-- Start of PROVIDED PASSAGE --

On the 23rd of December 2016 UN Security Resolution 2334 was passed by fourteen votes to nil; four Security Council members with veto powers voted in favour (China, France, Russia, and the United Kingdom), while the United Stated abstained. The Resolution concerned Israeli settlements in Palestinian territories, including East Jerusalem, and it stated that Israel’s occupation of Palestinian territories represents a “flagrant violation” of international law, and they have “no legal validity”. And while the Resolution was welcomed by much of the international community, Israel responded with a series of diplomatic actions; the Israeli Government recalled its Ambassadors to New Zealand and Senegal, the Foreign Ministry was instructed to cancel foreign aid to Senegal, and Ambassadors from over ten countries, including the United States, were either summoned or reprimanded by Israel. 

Towards the end of 2018 the upper house of the Irish Legislature passed a bill called “Control of Economic Activity (Occupied Territories) Bill 2018”. Its purpose is to prohibit Ireland from trading in goods and services from within illegally occupied territories. This arises from:

 ”the State’s obligations … under the Fourth Geneva Convention relative to the Protection of Civilian Persons in Time of War and under customary international humanitarian law; and for that purpose to make it an offence for a person to import or sell goods or services originating in an occupied territory or to extract resources from an occupied territory in certain circumstances.”[1]

On 23rd January 2019, the day before the Bill was due before the Dáil,[2] two Irish Bishops, Dr. Noel Treanor and Dr. Alan McGuckian SJ, published a letter in the Irish Times calling on the Irish Government to support the vote. In their letter Bishops Treanor and McGuckian explain:

“These settlements, condemned as illegal by the United Nations, European Union, and the Government of Ireland, stand in the way of a permanent peace between Israelis and Palestinians. As a country, we cannot continue to condemn these settlements as illegal under international law and then trade with them, making them economically viable …Trade with settlements in Occupied Territories legitimises their existence and ignores international law.”[3]

Furthermore, several former Israeli ambassadors wrote to the Irish Times outlining their concerns on the matter, stating “The Israeli occupation of territories beyond the 1967 borders, now in its 51st year, is not only unjust but also stands in violation of numerous UN resolutions”. They continue: “We are convinced that Israel’s ongoing occupation of the Palestinian territories is morally and strategically unsustainable, is detrimental to peace, and poses a threat to the security of Israel itself. It has been enabled by the leniency of the international community, whose rhetoric regarding the dire situation in Palestine has not been matched by appropriate diplomatic action”.[4]

This was an historical moment for Dáil Éireann. The Occupied Territories Bill had already passed the Seanad. If passed and enacted by the Dáil, Ireland would become the first country in the world to introduce legislation of this nature. In the end it passed by 78 votes to 45, but the Government has yet to enact the legislation, wanting instead to put the Bill through a type of economic “stress test” (Detailed Scrutiny) before proceeding. There is real concern that the Government may yet block this legislation.

-- End of PROVIDED PASSAGE --

* _DIRECTION 1_: From the passage on Ireland's Occupied Territories Bill, copy word for word the stretch from "This was an" through "block this legislation.".

-- Start of SUPPLIED INFORMATION --

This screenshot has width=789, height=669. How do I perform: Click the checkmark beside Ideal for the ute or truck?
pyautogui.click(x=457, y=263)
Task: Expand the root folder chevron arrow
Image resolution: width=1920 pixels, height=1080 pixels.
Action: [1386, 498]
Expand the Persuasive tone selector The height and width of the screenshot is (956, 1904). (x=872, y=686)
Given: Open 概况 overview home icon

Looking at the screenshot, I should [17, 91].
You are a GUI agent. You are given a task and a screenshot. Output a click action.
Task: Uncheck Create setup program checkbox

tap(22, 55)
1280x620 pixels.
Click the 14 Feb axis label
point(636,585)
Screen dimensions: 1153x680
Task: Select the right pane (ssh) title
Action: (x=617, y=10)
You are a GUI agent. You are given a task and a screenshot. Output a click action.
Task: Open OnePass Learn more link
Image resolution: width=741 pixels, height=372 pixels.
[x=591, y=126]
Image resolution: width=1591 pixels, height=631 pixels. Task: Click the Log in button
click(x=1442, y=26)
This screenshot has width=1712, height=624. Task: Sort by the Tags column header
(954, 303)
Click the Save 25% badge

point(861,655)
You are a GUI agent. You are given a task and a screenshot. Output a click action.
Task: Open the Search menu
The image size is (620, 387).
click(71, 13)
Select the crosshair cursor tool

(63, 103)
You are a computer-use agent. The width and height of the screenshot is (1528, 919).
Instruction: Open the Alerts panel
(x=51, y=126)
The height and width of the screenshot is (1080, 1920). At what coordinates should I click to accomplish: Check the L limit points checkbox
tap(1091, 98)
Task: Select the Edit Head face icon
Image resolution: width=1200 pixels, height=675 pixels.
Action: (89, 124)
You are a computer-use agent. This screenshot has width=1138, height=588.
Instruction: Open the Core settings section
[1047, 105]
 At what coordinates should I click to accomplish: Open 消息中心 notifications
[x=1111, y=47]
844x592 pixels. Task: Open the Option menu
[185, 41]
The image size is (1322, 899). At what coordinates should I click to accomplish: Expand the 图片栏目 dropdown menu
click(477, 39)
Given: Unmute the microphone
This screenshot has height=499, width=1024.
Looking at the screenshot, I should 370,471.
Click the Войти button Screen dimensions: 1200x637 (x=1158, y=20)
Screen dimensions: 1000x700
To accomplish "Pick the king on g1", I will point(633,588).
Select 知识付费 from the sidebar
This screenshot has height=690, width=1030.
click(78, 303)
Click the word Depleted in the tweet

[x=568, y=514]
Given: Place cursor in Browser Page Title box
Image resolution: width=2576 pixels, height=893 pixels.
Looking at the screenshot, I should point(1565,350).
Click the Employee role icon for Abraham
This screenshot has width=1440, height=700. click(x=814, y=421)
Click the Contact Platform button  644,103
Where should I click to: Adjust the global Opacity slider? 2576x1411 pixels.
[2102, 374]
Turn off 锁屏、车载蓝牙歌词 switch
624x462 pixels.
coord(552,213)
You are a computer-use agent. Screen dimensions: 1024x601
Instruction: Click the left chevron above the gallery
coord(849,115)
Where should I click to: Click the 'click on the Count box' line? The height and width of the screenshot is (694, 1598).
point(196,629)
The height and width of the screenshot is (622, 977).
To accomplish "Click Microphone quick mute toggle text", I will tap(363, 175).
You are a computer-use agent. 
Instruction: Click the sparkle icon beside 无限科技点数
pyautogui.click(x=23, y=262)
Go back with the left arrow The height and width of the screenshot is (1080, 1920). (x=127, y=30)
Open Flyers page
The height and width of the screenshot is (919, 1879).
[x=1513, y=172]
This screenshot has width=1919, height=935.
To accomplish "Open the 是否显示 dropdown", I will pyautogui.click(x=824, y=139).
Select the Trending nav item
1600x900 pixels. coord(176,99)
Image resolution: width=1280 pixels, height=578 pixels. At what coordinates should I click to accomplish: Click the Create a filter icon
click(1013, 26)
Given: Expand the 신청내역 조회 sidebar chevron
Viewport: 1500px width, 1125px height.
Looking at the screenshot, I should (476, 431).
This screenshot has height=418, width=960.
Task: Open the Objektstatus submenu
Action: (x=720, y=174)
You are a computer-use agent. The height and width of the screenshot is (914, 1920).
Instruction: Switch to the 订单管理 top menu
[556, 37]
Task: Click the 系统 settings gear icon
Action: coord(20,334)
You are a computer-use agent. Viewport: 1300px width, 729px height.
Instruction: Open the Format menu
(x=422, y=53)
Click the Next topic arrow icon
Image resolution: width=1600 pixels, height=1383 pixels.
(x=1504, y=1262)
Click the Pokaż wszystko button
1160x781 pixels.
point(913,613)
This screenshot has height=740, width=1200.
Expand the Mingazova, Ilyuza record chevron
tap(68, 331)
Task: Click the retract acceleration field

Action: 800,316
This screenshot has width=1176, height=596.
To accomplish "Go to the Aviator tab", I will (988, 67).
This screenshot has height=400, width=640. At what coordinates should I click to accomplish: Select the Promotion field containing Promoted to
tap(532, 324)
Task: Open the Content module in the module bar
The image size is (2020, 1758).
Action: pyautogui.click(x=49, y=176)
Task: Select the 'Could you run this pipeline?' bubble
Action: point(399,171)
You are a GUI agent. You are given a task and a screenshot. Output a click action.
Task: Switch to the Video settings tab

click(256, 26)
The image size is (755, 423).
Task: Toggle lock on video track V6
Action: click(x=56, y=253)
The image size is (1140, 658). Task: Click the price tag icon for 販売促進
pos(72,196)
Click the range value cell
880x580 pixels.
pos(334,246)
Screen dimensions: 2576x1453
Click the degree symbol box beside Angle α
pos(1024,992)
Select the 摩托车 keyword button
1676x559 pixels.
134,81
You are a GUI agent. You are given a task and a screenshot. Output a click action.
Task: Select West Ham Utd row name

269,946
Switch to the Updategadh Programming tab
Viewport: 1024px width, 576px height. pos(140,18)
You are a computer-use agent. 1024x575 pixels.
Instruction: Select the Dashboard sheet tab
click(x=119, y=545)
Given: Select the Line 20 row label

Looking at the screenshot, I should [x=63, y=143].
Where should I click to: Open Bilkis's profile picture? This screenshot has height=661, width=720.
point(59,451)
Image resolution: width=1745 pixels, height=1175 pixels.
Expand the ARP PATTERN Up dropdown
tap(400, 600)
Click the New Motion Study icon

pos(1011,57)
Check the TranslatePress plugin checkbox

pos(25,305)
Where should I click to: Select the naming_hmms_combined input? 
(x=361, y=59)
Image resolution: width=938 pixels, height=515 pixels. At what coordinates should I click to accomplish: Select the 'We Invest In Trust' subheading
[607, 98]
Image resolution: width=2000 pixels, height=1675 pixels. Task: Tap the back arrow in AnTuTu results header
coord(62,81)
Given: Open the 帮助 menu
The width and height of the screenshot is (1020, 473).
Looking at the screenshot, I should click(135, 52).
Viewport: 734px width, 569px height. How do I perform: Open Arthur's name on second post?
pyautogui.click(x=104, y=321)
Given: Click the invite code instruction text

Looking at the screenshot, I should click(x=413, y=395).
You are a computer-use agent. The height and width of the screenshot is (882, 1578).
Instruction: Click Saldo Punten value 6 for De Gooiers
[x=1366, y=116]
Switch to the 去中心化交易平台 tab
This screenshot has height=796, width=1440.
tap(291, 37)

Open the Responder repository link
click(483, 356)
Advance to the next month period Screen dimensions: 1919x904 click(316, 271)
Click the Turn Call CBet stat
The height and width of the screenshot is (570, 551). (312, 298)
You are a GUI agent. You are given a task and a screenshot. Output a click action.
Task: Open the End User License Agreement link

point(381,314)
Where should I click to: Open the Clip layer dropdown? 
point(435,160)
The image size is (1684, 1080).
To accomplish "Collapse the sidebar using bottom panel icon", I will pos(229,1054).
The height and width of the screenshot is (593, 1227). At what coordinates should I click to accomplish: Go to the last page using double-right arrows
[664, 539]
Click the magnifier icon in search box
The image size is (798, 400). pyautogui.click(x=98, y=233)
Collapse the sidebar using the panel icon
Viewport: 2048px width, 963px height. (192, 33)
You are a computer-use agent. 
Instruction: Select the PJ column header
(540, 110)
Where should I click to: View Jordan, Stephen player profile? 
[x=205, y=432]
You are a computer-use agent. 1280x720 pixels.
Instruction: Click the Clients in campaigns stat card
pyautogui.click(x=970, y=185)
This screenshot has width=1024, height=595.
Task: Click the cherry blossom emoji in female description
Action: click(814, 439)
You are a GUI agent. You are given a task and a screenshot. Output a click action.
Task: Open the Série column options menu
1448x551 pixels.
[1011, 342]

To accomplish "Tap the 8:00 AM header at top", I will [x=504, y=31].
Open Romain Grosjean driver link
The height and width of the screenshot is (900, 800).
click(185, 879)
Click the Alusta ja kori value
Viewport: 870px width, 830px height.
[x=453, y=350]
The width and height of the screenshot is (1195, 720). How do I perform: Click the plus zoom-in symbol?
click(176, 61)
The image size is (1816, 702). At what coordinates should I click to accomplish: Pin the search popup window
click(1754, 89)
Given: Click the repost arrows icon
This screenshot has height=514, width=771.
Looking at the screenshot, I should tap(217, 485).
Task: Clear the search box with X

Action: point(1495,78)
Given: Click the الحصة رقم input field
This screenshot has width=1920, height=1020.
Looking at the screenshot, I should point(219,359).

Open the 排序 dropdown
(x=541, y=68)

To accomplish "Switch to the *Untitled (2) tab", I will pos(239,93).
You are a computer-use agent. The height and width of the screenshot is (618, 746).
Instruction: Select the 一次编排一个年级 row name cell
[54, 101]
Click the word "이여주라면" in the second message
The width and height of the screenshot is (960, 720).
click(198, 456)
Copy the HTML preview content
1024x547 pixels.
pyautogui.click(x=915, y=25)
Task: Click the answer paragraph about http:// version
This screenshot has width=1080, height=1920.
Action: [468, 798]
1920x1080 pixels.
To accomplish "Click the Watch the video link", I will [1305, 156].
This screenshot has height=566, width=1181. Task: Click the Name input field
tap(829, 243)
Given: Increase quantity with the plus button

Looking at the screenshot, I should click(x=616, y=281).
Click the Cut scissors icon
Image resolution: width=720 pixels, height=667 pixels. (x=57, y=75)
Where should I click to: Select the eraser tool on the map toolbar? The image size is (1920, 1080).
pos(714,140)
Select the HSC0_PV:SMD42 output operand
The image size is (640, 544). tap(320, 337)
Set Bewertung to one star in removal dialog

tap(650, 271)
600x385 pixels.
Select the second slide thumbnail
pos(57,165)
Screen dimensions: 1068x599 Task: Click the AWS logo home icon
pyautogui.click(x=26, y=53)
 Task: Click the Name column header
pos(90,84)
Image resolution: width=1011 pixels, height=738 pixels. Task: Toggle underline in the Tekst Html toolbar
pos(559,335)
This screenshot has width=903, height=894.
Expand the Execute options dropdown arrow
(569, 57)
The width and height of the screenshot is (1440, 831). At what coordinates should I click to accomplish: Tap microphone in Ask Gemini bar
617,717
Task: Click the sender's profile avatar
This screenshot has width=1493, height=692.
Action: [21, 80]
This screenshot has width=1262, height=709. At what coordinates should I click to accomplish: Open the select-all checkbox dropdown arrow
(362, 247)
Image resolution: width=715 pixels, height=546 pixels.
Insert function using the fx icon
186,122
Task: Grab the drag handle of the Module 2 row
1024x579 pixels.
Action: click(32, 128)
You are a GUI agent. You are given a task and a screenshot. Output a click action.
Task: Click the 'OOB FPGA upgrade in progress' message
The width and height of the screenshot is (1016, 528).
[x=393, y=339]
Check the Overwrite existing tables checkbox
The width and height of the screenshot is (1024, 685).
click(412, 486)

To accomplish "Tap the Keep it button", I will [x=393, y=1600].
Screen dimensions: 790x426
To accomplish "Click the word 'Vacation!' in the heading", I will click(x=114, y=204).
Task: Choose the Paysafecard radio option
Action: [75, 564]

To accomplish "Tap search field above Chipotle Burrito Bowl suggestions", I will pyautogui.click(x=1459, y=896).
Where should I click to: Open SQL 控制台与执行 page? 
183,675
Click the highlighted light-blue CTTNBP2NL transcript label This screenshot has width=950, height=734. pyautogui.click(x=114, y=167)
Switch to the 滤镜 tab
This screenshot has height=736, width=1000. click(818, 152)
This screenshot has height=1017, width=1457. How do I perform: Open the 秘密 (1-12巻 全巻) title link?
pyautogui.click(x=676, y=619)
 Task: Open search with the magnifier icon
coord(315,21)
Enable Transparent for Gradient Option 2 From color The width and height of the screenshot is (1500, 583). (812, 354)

-- End of SUPPLIED INFORMATION --

* _DIRECTION 2_: Turn the entries, from their start through the line containing "Looking at the screenshot, I should 370,471.", into a numbered list and skip any blank lines.

* _FINISHED ANSWER 1_:
This was an historical moment for Dáil Éireann. The Occupied Territories Bill had already passed the Seanad. If passed and enacted by the Dáil, Ireland would become the first country in the world to introduce legislation of this nature. In the end it passed by 78 votes to 45, but the Government has yet to enact the legislation, wanting instead to put the Bill through a type of economic “stress test” (Detailed Scrutiny) before proceeding. There is real concern that the Government may yet block this legislation.

* _FINISHED ANSWER 2_:
1. This screenshot has width=789, height=669. How do I perform: Click the checkmark beside Ideal for the ute or truck?
2. pyautogui.click(x=457, y=263)
3. Task: Expand the root folder chevron arrow
4. Image resolution: width=1920 pixels, height=1080 pixels.
5. Action: [1386, 498]
6. Expand the Persuasive tone selector The height and width of the screenshot is (956, 1904). (x=872, y=686)
7. Given: Open 概况 overview home icon
8. Looking at the screenshot, I should [17, 91].
9. You are a GUI agent. You are given a task and a screenshot. Output a click action.
10. Task: Uncheck Create setup program checkbox
11. tap(22, 55)
12. 1280x620 pixels.
13. Click the 14 Feb axis label
14. point(636,585)
15. Screen dimensions: 1153x680
16. Task: Select the right pane (ssh) title
17. Action: (x=617, y=10)
18. You are a GUI agent. You are given a task and a screenshot. Output a click action.
19. Task: Open OnePass Learn more link
20. Image resolution: width=741 pixels, height=372 pixels.
21. [x=591, y=126]
22. Image resolution: width=1591 pixels, height=631 pixels. Task: Click the Log in button
23. click(x=1442, y=26)
24. This screenshot has width=1712, height=624. Task: Sort by the Tags column header
25. (954, 303)
26. Click the Save 25% badge
27. point(861,655)
28. You are a GUI agent. You are given a task and a screenshot. Output a click action.
29. Task: Open the Search menu
30. The image size is (620, 387).
31. click(71, 13)
32. Select the crosshair cursor tool
33. (63, 103)
34. You are a computer-use agent. The width and height of the screenshot is (1528, 919).
35. Instruction: Open the Alerts panel
36. (x=51, y=126)
37. The height and width of the screenshot is (1080, 1920). At what coordinates should I click to accomplish: Check the L limit points checkbox
38. tap(1091, 98)
39. Task: Select the Edit Head face icon
40. Image resolution: width=1200 pixels, height=675 pixels.
41. Action: (89, 124)
42. You are a computer-use agent. This screenshot has width=1138, height=588.
43. Instruction: Open the Core settings section
44. [1047, 105]
45.  At what coordinates should I click to accomplish: Open 消息中心 notifications
46. [x=1111, y=47]
47. 844x592 pixels. Task: Open the Option menu
48. [185, 41]
49. The image size is (1322, 899). At what coordinates should I click to accomplish: Expand the 图片栏目 dropdown menu
50. click(477, 39)
51. Given: Unmute the microphone
52. This screenshot has height=499, width=1024.
53. Looking at the screenshot, I should 370,471.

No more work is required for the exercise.